Beglov was not satisfied with Makarov’s strong positions and the “sprouting” of his people in the city, and he decided to push for Makarov to be sent to Moscow, to the State Duma. Makarov agreed, although not without some resistance — back in the spring he wanted to be re-elected to the Legislative Assembly elections, which were held simultaneously with the elections to the State Duma in 2021. In addition, there were a lot of candidates loyal to Makarov, whom Vice-Governor Alexander Belsky did not want to see in the new convocation. Therefore, Smolny began to actively interfere in the election campaign, which led to administrative candidates fighting against United Russia, as was the case with Denis Chetyrbok in District 17, against whom Smolny put up a candidate from the “New People” party (which was also at the top of the party list on the ballot). As a result, United Russia received a 33 percent result, compared to 41 percent in the last election under Makarov. Despite Smolny’s opposition, some of Makarov’s people managed to get re-elected, and his daughter Marina Lybaneva was elected to the parliament, and immediately changed her passport name to Makarov after being elected. Some believe that this was Makarov’s signal that he was not going anywhere and would continue to struggle for power in the city.

Elections

This year’s gubernatorial elections have followed a tested algorithm: the campaign is conducted in a minimal manner, citizens are not informed about the elections, and only candidates who are unable to win under any circumstances are allowed to appear on the ballot. Many people mistakenly call them spoiler candidates, but this is a misconception, because the task of these candidates is not to draw votes from others, but in no case to attract them to themselves. Even the CPRF, which actively participates in all elections, decided not to nominate a candidate in this election, which resulted in a split in the party’s faction in the Legislative Assembly. The more loyal Just Russia did not nominate a candidate either: Beglov is facing only candidates from the Greens, the LDPR, and the CPRF spoiler, Communists of Russia.

The creation of such conditions has a certain objective, namely to ensure a first round victory. Smolny has all available resources for campaigning in the case of the second round, but victory in the first round has a symbolic meaning: firstly, to show the federal center that the situation is under full control; and secondly, to make the demonstration of the results to the public seem more legitimate. The result of the election is much more important than its procedure, since it will serve as the main argument in answering the question of why a man like Beglov is in the governor’s office — because he received the highest percentage of votes in the “election.”

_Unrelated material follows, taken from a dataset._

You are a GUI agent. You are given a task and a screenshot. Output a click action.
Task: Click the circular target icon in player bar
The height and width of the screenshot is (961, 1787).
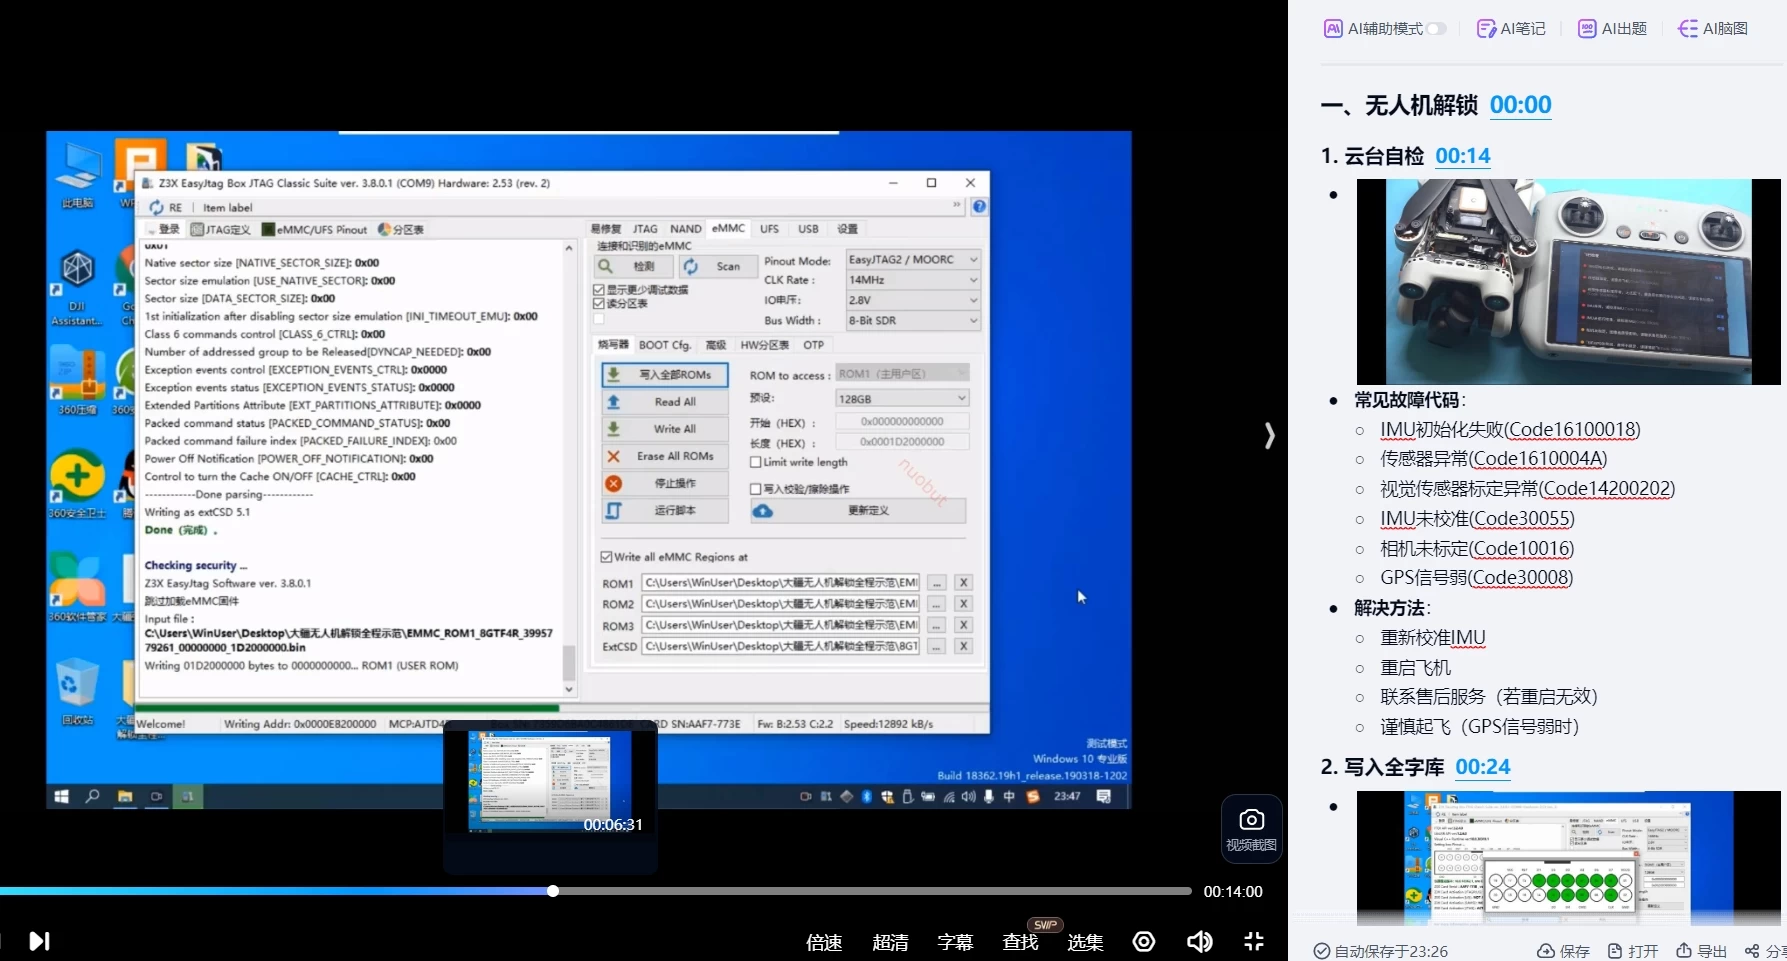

Beglov’s administration has also successfully imported Moscow’s experience in organizing virtual plebiscites. In the last gubernatorial election, he promised to actively expand interaction with residents through appeals in social networks and city electronic portals. As in Moscow, the St. Petersburg authorities have started to hold online referendums to approve landscaping and other issues. The success of this project in Moscow can be seen by the current result — already at this year’s elections, paper ballots will be canceled at Moscow polling stations, and to receive them it will be necessary to submit a written application to the commission in advance. The complete conversion of voting to electronic format remains the only method available to the authorities to preserve power for the ruling party, as the increasing repressiveness makes electoral protest even more visible. To banish people from polling stations and transfer the whole procedure into a format that is not controlled by the public is in this case an objective necessity for the ruling party.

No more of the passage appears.